**THE TASKS:**
• a. In the data governance article, what are the three main hallmarks of good data governance?
• b. Duplicate the stretch of the data governance article from "Asset owners are" through "on Long-Term Investing.".
• c. Render this sentence from the data governance article in Spanish: "The paper stressed the difference between data management and data governance."

**EXTRACT:**
»»

Strong Data Governance Can Lead to Higher Long-Term Returns

Asset owners should make sure quality data supports each investment decision, a new paper finds. 


Asset owners are not great at data governance, but it is key for better investment decision-making, which can lead to higher investment returns, according to a working paper from Addepar and the Stanford Initiative on Long-Term Investing. 

The paper, titled Governing Your Way to Better Long-Term Returns, was written by authors Dane Rook and Ashby Monk.  

A Q&A with Dane Rook, on this recent research paper.

They described data governance as “ensuring that the right data – and, in particular, the right quality of data – underpins each investment decision.” Data governance differs from data management, however, and asset owners should understand the difference.  

“Simply managing data isn’t the same as governing data for better decision-making – which is a point that’s misunderstood by many investors,” the authors wrote. By implementing good data governance, asset owners can extract long-term alpha, but most investors are approaching data governance poorly, they said.  

Good data governance has three main hallmarks, according to the paper. It is ever-evolving, it is people-centric, and it is properly resourced. 

the authors differentiated between data management’s potential to contribute “operational alpha” to a portfolio, which they say is “warranted because a large fraction of most investment organizations’ internal data is un(der)-utilized. Improvements to DM can make more of that data discoverable and usable, while also reducing storage costs, eliminating redundant data subscriptions, etc.” Data governance, however, is different, they wrote.  

“In the present piece, we avoid any deep discussion of the specific architectures and tools that support good DG. We do so for two reasons: first, to concentrate attention on the people and process elements of DG; and second, because the question of architecture as it relates to DG is a complex and extensive one (which we will be covering in a subsequent paper),” Rook and Monk wrote in a footnote. “That said, readers should bear in mind that the quality of DG is tightly coupled with the quality of technology/architecture (both the tools and systems that directly support DG, and the data tools and systems that DG seeks to govern).” 

The authors interviewed and studied dozens of asset owners since 2016, with most of these investors managing between $10 billion and $1 trillion in assets across geographies.  

Management is Not Governance  

The paper stressed the difference between data management and data governance. “[Data management] mostly deals with how efficiently data is handled, whereas [data governance] is concerned with how the quality of data affects the quality of investment decisions,” the authors wrote.  

Specifically, they cite the quality of data, including its accuracy and completeness; the provenance and chain of custody of a specific data item, its transparency; and the existence of functional mechanisms “to discourage the use of the wrong types of data as the basis for particular categories of decisions (e.g., data that isn’t of sufficient quality can’t be used as the basis for trades).”

««

Raw records

»»

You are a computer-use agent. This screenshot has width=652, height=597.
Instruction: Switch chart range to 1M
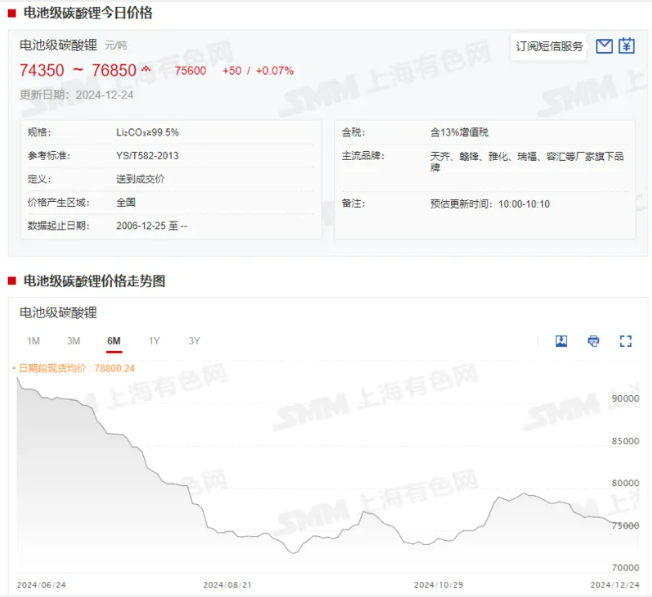coord(33,341)
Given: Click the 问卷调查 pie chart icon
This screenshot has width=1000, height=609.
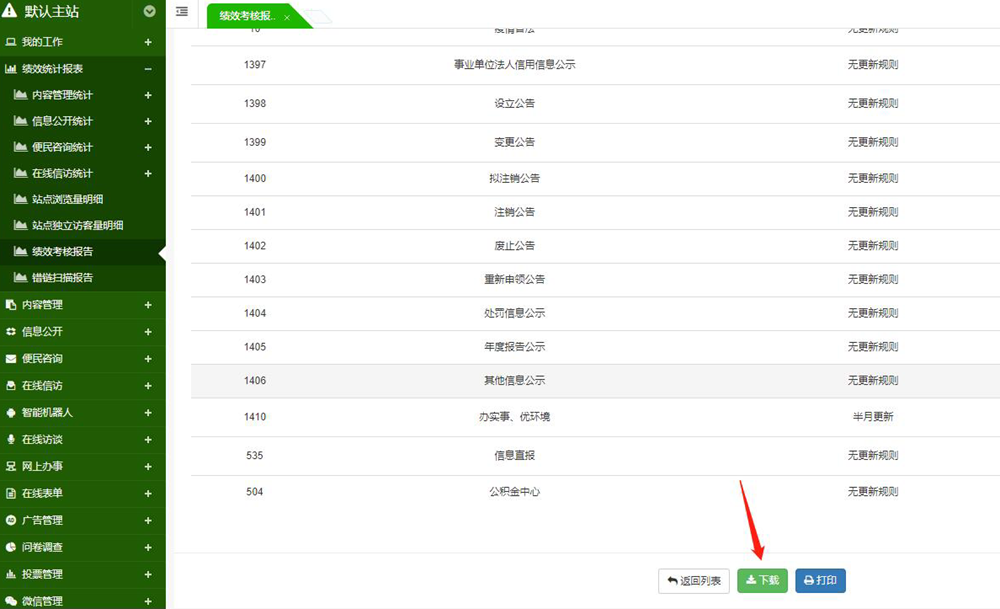Looking at the screenshot, I should click(x=11, y=547).
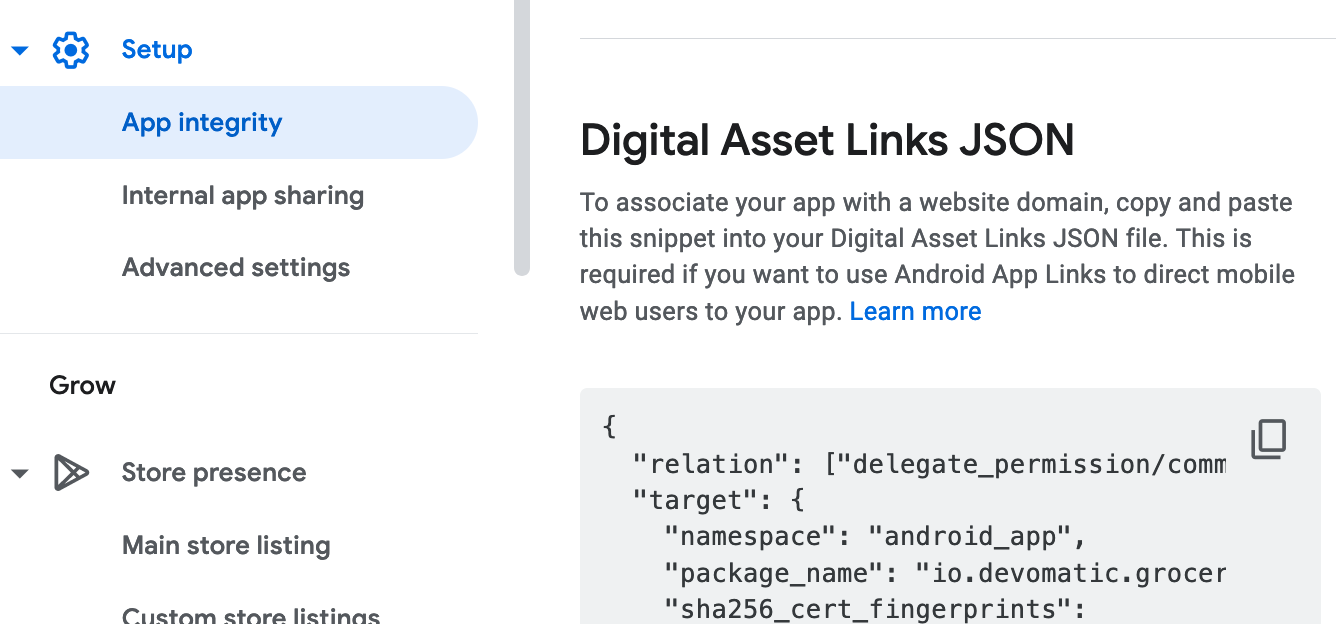Click the Store presence play-triangle icon
This screenshot has height=624, width=1336.
(71, 473)
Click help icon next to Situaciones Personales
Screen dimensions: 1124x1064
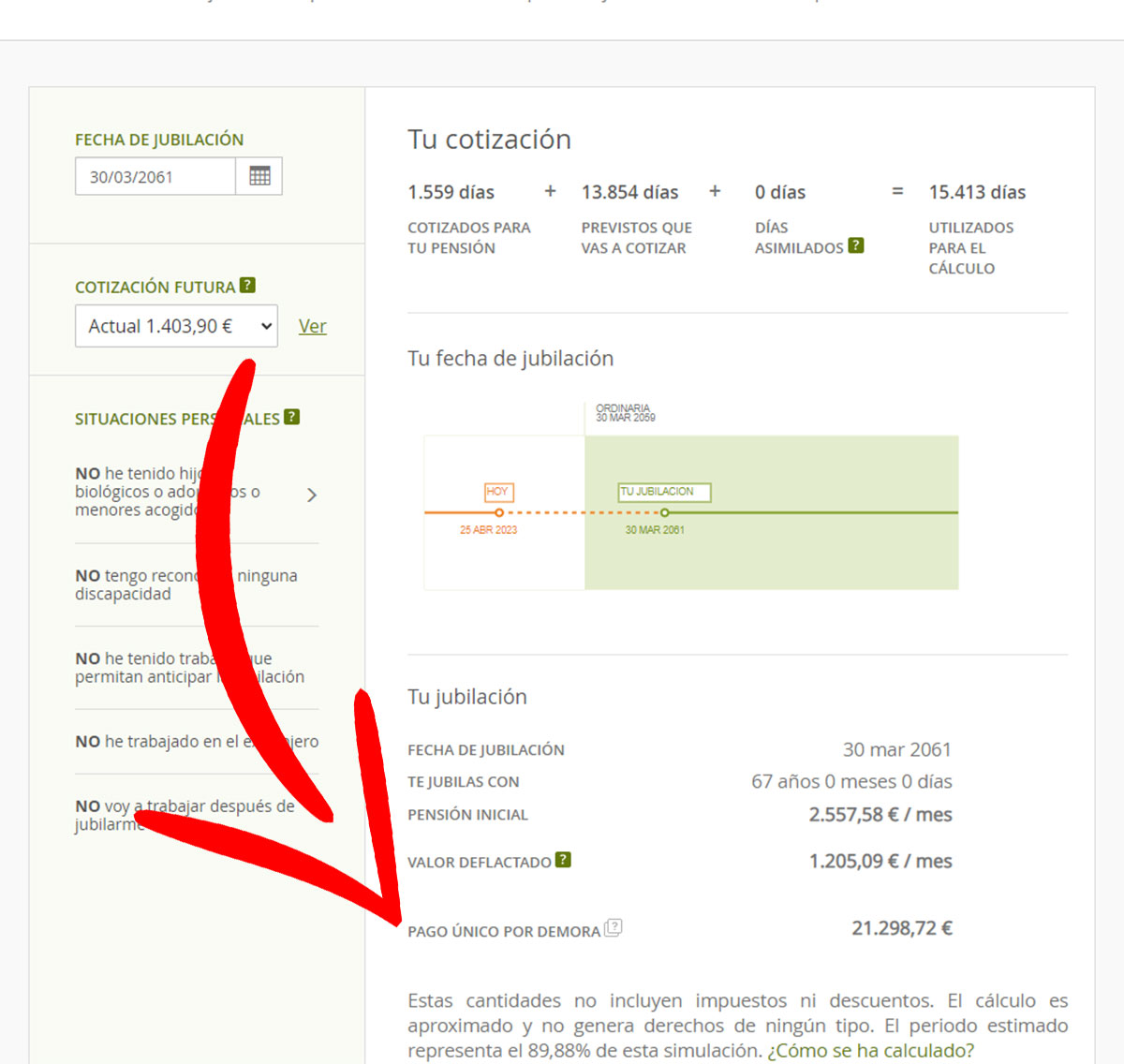point(292,417)
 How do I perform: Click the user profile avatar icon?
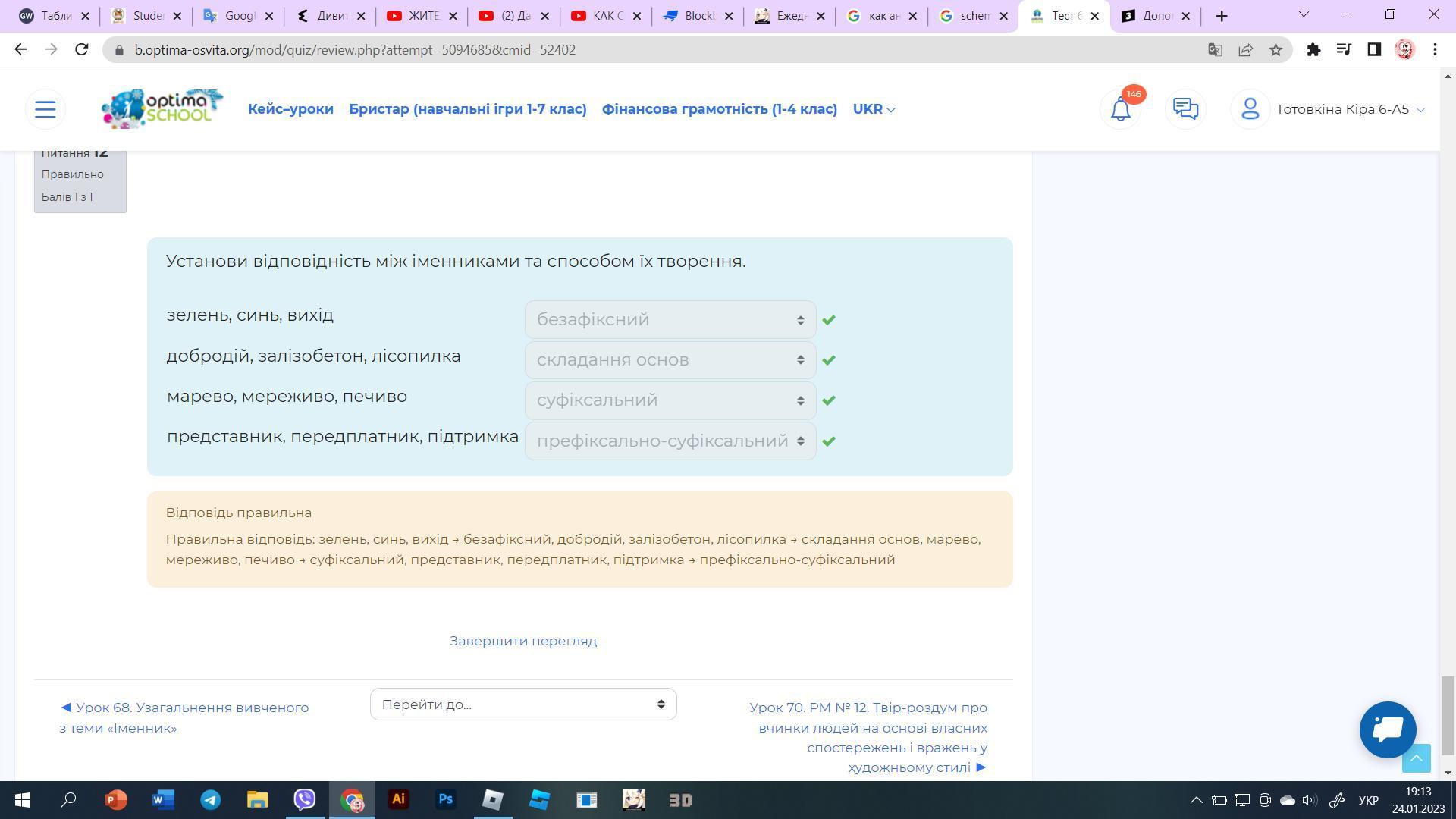tap(1250, 109)
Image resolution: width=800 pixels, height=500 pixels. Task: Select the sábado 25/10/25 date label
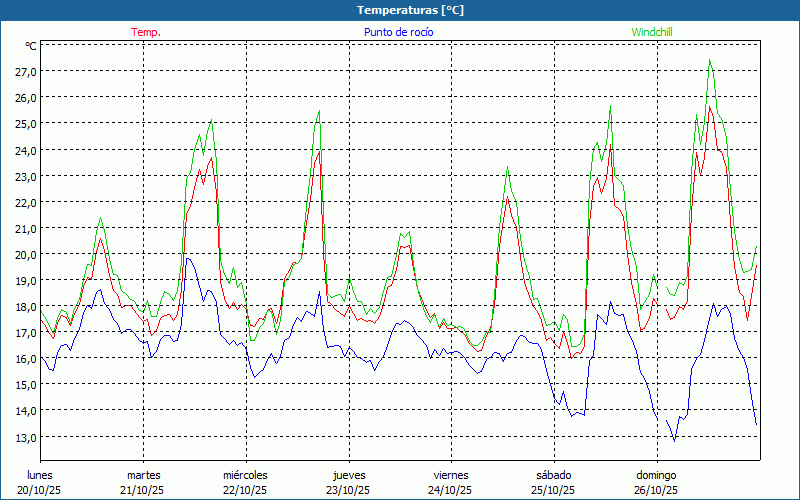click(553, 482)
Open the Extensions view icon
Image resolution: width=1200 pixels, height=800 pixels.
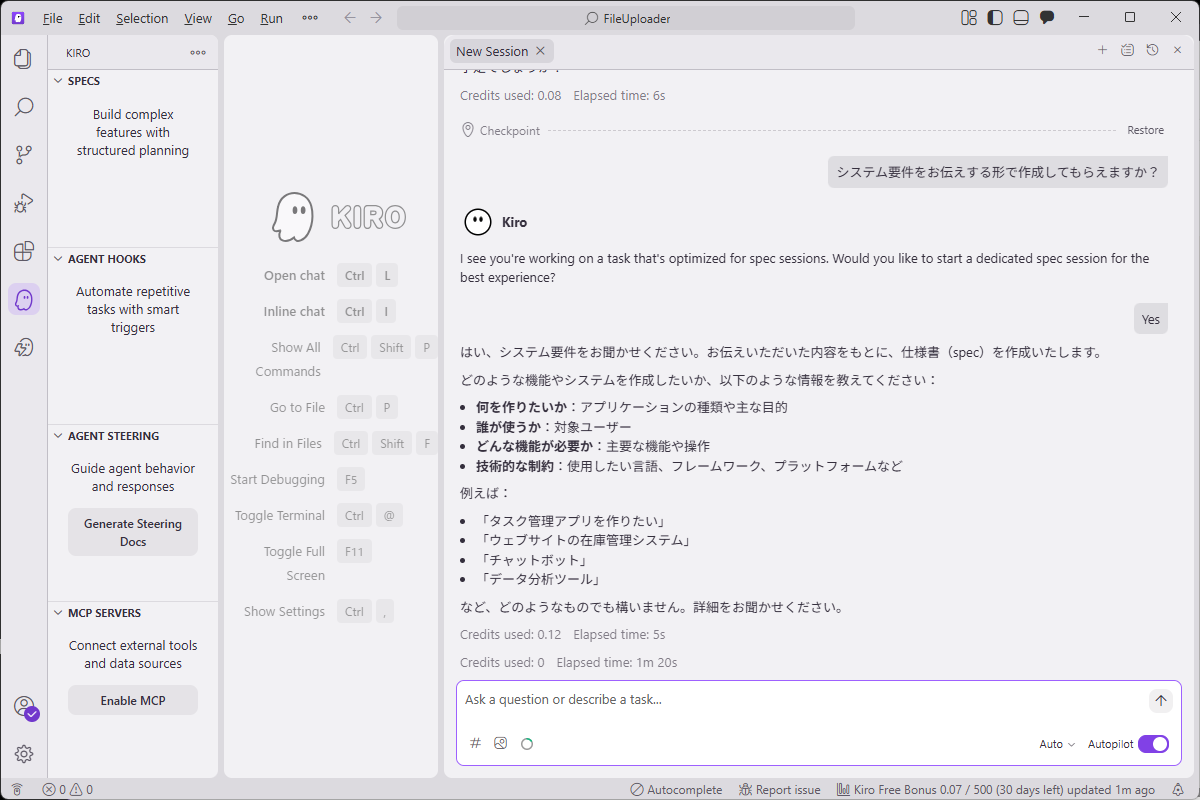(x=23, y=251)
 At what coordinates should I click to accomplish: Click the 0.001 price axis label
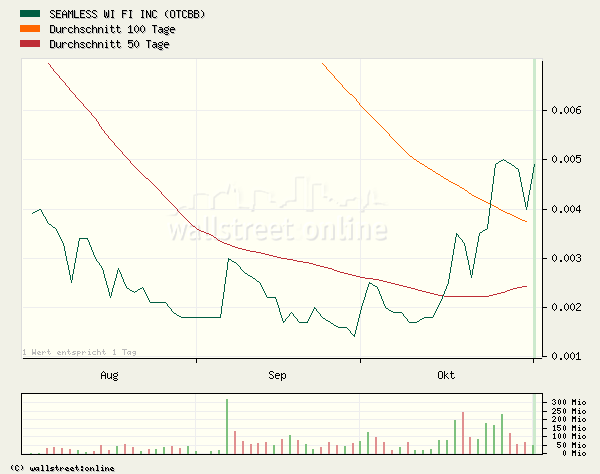click(567, 356)
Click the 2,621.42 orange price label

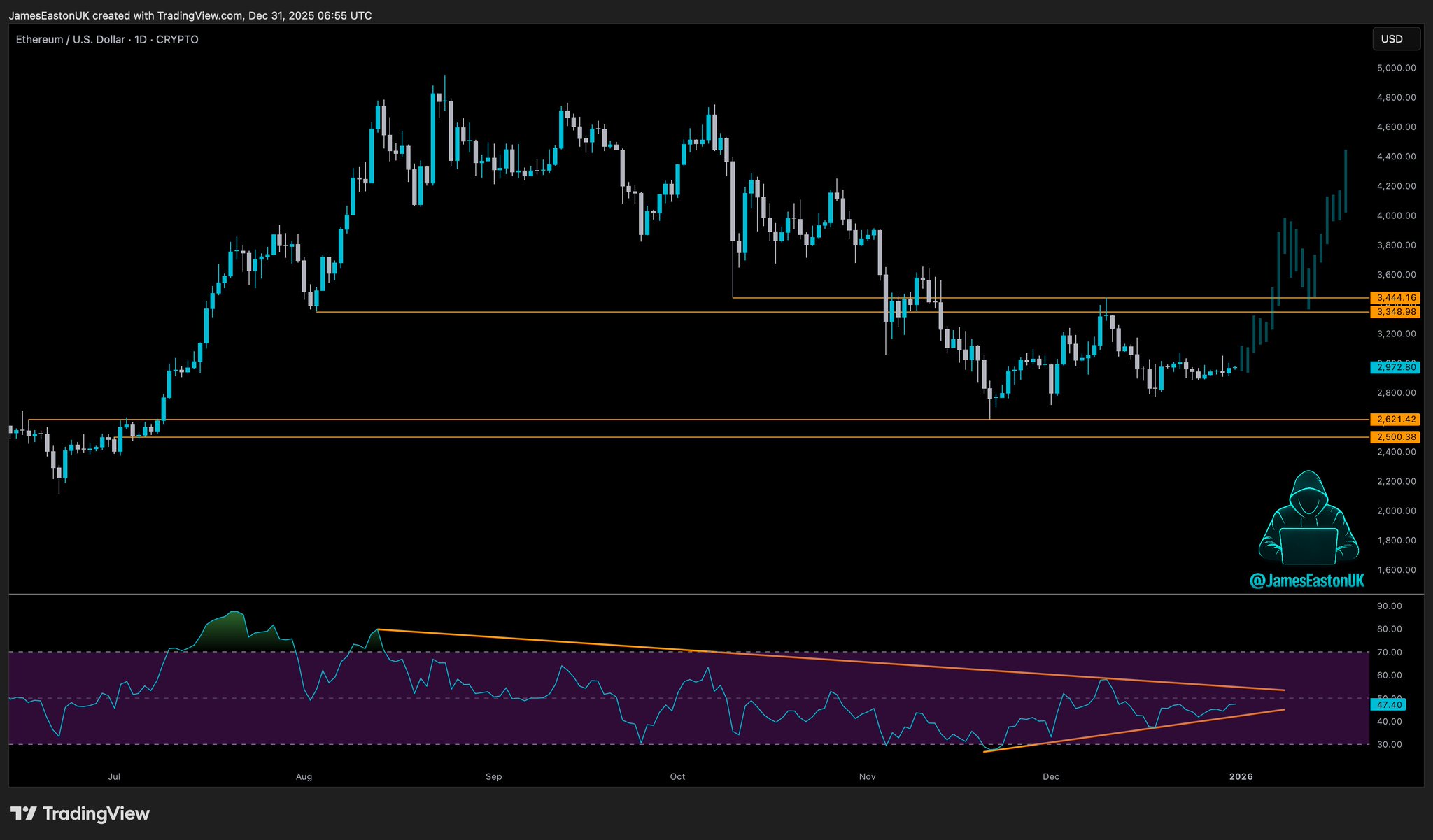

««

**RESULTS FOR THE EXERCISE:**
• a. Good data governance is ever-evolving, people-centric, and properly resourced.

• b.
Asset owners are not great at data governance, but it is key for better investment decision-making, which can lead to higher investment returns, according to a working paper from Addepar and the Stanford Initiative on Long-Term Investing.

• c. El documento subrayó la diferencia entre la gestión de datos y la gobernanza de datos.